Data:
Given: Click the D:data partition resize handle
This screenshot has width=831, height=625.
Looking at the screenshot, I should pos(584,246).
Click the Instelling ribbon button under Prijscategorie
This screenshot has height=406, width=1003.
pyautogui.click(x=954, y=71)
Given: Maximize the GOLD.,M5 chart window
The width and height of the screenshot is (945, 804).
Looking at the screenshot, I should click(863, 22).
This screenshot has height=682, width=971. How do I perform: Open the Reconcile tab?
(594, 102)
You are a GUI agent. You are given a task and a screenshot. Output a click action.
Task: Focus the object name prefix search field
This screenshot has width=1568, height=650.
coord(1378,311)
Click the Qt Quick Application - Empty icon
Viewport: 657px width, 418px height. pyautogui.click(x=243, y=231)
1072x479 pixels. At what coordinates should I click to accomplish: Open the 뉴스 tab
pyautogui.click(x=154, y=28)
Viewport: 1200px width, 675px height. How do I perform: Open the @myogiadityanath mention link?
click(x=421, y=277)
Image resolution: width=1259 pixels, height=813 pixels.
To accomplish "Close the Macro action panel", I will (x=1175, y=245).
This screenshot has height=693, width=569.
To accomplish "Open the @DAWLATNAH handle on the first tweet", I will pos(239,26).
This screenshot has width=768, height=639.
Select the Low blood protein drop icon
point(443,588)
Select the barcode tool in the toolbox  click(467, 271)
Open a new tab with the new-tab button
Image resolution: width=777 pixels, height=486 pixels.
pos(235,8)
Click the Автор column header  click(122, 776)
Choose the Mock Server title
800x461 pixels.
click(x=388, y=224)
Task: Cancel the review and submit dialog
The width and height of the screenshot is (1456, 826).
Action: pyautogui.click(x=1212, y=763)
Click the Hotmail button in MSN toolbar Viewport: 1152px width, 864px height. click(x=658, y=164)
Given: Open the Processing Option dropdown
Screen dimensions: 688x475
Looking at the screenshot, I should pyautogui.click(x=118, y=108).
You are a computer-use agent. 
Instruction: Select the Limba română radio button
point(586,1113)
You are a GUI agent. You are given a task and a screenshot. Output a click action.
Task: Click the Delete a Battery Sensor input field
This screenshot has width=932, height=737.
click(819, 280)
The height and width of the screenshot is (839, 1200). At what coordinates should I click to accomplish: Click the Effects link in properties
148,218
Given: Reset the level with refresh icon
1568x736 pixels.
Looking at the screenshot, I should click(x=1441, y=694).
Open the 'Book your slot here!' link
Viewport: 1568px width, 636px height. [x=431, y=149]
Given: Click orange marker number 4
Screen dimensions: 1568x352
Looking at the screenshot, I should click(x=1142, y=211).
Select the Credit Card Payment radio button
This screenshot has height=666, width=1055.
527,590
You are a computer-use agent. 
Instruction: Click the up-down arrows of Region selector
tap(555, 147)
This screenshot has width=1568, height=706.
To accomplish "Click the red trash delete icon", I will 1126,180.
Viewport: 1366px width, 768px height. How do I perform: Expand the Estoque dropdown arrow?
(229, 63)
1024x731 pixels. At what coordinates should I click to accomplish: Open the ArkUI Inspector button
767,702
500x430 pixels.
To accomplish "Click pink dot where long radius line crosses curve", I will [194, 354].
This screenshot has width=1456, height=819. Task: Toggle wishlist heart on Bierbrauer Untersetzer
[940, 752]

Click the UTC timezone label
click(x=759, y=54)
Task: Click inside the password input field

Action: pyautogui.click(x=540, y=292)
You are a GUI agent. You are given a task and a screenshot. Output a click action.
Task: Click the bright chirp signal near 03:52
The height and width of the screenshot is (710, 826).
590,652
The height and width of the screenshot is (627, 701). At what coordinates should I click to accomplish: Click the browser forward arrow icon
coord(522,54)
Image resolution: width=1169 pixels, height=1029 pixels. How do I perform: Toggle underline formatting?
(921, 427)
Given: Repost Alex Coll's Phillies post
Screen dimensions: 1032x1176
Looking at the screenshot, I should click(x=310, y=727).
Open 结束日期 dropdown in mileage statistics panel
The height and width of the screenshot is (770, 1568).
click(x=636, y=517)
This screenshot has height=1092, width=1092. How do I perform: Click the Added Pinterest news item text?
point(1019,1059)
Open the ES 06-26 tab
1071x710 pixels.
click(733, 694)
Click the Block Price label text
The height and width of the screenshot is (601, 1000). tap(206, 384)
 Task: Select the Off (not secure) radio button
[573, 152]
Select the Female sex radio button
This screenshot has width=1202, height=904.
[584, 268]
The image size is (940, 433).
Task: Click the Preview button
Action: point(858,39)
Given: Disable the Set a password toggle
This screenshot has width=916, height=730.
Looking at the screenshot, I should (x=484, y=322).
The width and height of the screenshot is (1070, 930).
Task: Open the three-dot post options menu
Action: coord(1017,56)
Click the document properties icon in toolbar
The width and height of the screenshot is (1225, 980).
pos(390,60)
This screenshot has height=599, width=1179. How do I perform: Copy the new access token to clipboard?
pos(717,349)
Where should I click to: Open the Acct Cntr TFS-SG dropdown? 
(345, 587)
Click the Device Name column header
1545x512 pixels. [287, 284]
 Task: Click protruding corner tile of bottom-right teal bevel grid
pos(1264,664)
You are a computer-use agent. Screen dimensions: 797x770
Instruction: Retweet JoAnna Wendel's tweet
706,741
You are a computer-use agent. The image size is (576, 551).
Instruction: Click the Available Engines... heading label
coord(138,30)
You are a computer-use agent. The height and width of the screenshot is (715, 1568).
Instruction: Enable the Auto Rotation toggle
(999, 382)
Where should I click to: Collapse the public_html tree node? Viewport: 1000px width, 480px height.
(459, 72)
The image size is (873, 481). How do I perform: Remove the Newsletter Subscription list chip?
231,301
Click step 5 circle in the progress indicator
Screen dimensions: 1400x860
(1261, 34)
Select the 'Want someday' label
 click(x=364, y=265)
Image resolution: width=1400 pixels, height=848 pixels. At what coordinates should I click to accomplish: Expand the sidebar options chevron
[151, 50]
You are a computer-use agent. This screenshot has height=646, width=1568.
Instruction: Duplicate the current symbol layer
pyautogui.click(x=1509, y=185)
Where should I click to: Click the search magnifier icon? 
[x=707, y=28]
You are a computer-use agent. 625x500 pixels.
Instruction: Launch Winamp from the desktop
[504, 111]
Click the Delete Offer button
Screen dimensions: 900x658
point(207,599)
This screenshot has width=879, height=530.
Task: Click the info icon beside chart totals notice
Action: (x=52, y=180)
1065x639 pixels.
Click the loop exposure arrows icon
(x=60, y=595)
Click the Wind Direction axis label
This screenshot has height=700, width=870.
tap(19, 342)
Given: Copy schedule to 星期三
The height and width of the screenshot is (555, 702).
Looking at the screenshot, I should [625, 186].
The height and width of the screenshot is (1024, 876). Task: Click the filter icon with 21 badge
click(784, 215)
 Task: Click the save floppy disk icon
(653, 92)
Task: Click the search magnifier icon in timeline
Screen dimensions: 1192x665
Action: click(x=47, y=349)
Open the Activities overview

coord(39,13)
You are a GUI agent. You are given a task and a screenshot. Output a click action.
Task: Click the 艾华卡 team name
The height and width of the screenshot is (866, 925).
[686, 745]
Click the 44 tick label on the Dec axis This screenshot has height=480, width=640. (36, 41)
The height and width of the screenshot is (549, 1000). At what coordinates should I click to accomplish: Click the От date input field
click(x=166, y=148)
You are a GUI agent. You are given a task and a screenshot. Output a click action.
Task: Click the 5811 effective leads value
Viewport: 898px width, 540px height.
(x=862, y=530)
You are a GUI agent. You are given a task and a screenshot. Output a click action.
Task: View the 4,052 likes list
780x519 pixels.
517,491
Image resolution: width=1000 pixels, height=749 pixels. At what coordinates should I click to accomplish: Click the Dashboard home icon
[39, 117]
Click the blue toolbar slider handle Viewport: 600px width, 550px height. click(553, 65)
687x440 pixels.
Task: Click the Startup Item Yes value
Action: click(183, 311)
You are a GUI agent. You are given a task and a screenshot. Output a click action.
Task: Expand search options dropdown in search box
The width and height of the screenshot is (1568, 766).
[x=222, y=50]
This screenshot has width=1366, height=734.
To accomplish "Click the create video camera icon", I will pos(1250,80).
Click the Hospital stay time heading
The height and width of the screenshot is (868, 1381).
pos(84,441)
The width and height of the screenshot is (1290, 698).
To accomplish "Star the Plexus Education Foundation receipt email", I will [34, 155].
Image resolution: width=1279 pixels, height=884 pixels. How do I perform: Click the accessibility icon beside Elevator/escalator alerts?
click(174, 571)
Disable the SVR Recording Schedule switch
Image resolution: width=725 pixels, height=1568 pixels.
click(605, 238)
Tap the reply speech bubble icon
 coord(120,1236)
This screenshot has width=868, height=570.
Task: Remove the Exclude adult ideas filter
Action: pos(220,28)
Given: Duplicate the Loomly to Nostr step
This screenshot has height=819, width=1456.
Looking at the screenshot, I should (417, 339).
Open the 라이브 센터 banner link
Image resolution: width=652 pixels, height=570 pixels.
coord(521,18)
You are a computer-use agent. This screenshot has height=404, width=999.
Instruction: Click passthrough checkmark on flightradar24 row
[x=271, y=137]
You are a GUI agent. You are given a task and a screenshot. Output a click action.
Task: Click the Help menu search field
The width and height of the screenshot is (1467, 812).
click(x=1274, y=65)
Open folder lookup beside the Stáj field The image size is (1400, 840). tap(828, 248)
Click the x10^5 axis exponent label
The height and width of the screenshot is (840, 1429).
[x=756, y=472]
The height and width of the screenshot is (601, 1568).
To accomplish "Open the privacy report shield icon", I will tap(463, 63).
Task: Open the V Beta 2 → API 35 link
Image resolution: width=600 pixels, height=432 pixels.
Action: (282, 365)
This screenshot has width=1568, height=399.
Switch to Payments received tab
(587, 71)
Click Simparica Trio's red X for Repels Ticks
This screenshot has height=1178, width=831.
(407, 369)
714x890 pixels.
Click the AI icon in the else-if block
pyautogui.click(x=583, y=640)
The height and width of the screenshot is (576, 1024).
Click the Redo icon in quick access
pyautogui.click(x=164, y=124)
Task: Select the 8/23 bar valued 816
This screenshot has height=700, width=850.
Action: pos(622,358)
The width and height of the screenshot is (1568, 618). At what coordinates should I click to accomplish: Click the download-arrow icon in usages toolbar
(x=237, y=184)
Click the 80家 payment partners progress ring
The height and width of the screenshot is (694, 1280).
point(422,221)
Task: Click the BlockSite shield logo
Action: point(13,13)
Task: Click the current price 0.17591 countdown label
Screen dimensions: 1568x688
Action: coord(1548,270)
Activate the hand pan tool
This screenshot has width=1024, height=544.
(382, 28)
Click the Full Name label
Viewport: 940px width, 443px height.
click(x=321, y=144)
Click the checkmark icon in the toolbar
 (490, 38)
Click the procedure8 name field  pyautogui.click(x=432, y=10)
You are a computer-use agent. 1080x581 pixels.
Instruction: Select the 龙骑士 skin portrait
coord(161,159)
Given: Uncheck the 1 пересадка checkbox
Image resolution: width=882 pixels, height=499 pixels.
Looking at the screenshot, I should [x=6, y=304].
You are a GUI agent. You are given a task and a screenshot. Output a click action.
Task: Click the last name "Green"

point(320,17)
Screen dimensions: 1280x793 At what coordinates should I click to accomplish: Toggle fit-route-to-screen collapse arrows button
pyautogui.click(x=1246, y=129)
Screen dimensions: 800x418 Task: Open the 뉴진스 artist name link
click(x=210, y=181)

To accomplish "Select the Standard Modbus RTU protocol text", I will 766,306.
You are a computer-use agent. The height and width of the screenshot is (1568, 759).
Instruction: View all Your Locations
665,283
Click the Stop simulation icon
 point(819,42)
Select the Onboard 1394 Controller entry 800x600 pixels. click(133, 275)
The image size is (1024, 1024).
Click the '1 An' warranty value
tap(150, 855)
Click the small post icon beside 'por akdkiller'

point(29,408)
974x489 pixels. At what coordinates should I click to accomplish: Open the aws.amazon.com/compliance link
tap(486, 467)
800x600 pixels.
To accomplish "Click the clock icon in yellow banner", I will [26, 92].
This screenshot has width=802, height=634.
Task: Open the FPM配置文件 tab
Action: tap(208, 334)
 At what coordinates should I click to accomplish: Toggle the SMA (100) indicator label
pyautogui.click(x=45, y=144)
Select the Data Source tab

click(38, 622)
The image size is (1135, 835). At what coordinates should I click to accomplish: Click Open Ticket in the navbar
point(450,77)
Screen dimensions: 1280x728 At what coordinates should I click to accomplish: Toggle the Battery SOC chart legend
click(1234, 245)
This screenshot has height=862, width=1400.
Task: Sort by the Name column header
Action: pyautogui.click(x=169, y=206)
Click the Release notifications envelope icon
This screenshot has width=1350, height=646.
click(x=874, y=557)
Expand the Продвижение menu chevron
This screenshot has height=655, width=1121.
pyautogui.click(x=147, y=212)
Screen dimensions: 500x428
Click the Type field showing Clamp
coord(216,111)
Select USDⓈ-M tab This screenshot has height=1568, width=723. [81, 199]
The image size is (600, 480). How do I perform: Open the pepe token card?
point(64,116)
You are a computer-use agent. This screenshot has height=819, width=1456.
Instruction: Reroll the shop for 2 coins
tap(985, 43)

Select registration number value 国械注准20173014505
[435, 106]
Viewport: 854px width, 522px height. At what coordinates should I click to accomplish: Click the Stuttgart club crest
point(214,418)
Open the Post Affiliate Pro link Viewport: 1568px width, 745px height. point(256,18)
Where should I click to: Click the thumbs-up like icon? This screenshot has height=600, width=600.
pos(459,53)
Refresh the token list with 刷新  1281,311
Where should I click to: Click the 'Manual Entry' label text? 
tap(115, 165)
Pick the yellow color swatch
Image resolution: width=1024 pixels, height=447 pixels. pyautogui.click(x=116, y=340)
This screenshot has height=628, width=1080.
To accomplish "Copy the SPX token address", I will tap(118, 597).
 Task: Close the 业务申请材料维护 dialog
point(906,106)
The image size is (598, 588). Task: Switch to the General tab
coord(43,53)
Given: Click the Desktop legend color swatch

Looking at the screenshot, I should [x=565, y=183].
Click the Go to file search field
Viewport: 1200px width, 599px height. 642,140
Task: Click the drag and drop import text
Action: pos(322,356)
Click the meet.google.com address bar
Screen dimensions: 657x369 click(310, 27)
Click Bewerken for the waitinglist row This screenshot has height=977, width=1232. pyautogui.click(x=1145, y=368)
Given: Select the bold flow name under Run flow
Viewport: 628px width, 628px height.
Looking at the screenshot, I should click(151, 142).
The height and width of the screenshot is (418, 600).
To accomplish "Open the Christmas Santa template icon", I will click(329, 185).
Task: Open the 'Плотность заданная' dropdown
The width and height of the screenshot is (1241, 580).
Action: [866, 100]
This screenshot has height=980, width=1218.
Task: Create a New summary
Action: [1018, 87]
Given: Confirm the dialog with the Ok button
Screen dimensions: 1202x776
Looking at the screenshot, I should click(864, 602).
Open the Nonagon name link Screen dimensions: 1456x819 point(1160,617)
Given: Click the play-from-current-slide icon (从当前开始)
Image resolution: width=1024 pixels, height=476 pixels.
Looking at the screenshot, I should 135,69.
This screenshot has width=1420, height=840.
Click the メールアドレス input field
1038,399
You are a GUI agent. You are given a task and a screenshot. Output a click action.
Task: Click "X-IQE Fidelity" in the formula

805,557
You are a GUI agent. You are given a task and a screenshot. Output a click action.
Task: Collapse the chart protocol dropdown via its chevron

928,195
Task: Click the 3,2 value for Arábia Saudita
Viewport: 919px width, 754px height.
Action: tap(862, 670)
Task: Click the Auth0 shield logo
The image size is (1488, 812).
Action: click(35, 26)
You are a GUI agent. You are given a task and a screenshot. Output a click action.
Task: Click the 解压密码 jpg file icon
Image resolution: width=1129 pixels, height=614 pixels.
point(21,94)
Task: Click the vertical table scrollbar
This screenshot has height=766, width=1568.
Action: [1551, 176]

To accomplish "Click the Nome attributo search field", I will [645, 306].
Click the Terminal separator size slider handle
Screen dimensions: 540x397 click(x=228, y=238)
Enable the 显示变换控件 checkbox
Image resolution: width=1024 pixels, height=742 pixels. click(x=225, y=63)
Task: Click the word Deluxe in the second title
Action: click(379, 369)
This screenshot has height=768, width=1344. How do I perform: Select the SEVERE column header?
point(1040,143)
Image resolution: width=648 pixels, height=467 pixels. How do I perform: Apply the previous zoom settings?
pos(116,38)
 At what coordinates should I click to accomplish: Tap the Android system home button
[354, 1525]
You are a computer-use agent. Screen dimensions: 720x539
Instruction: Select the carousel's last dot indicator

Work instructions:
Within the data above, filter for lines containing the word "progress" and copy each one.

Task answer:
Click step 5 circle in the progress indicator
Click the 80家 payment partners progress ring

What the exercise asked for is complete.